Jodie shakes her head. ‘Nuh uh, otherwise who’s gonna kill me?’
Pat has got a So Fresh: The Hits of Summer 2003 plus the Biggest Hits of 2002 CD on a loop in the stereo. Highlights include:
a) The Ketchup Song
b) Kelly Osbourne covering ‘Papa Don’t Preach’
Lona’s only getting paid to be there until six, but she stays late, as usual. She helps Pat take the rubbish to the dumpsters out back. ‘You got anything on tonight?’ Pat asks as they heave bursting black garbage bags over their heads into the dumpster. Pat worries for Lona, the way most adults do. They don’t like it when children drink and party and have sex, but they are unnerved when children don’t drink and party and have sex.
‘Yes,’ Lona says. ‘Dull conversations with people I barely know that make me feel like banging my head against a brick wall. You mind if I do a couple of laps before I leave?’
Pat blinks. ‘Just remember to set the alarm this time, all right?’
Like
Lona does a few laps bent over, arms pumping like a speed skater. She clasps her hands together and shakes them in the air like a winner. She gets out the stack of cones and chucks them down in the centre of the rink. Winds through them forwards, then backwards. She pirouettes on one foot like a figure skater. Like a dancer. Like like lik
e. The girl is spinning.
She comes to a stop and she is breathing heavily, sweating. She chucks a sniff under her arm. Right pit smells worse than her left. Always has done. She’ll chuck some deodorant on before heading into the city. No big deal.
She starts rolling again without even meaning to. The floor has a very slight tilt. It’s a constant source of debate and consternation among the roller hockey teams that play here. Because sometimes just a very small tilt can make a difference, or so the loser always claims.
She does a slow turn. Glides on her skates. The phone starts ringing from behind the front desk. Lona ignores it. A minute later it starts up again.
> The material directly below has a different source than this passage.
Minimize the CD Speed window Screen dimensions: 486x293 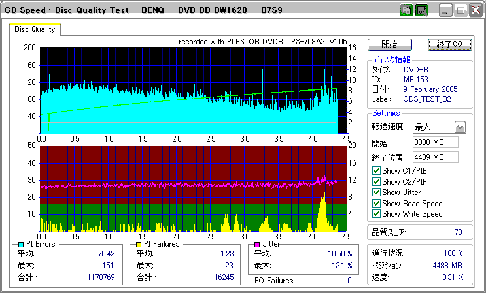(x=445, y=10)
She can’t roll on the foam mats that cover the floor outside of the rink. She has to trudge in her skates, lifting her knees as if she’s wading through a Shakespearean river of blood. She gets to the phone just before it rings out for a third time.
‘We’re closed,’ she says.
‘Go home,’ Tab’s voice tells her. ‘Get dressed. I’ll see you soon.’
Left field
Through sheer will and determination, Lona still manages to be late. She blesses the assorted saints and demons that ensure the Cranbourne/Pakenham train line is almost always experiencing major delays or track works.
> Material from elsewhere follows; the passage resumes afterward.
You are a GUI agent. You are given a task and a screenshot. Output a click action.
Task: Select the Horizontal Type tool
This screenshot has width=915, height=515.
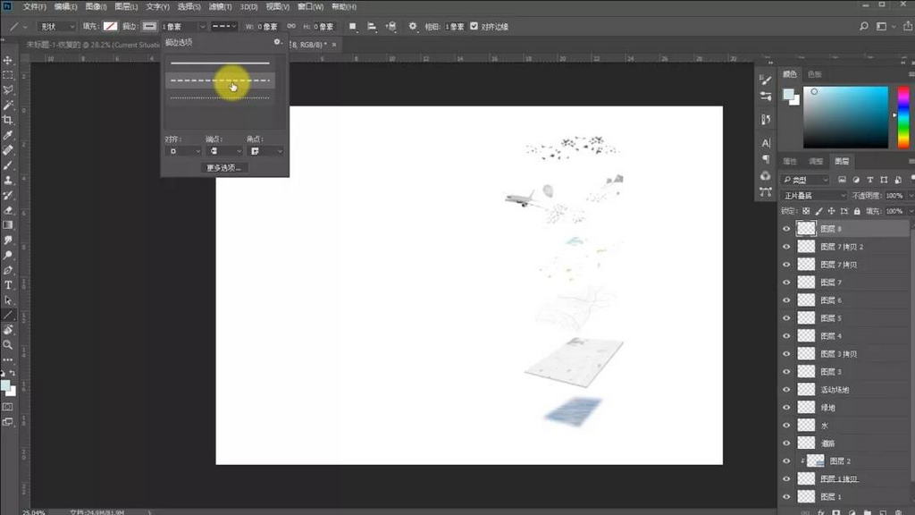(8, 285)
At Melbourne Central she stops for sushi and eats it out the front of the State Library. She can see the bar across the street from where she’s sitting. She’s pretty sure that she can hear Tab’s hyena laugh.
She finds them all out on the balcony. She is enveloped suddenly by a sick, sinking sensation that she is back at school. It’s not that she didn’t like school. Lona preferred school to almost anything that’s happened since. It’s just something about the way the girls curve their shoulders in to converse in whispered, coded insults. It’s the boringness of talking about other people instead of books and television.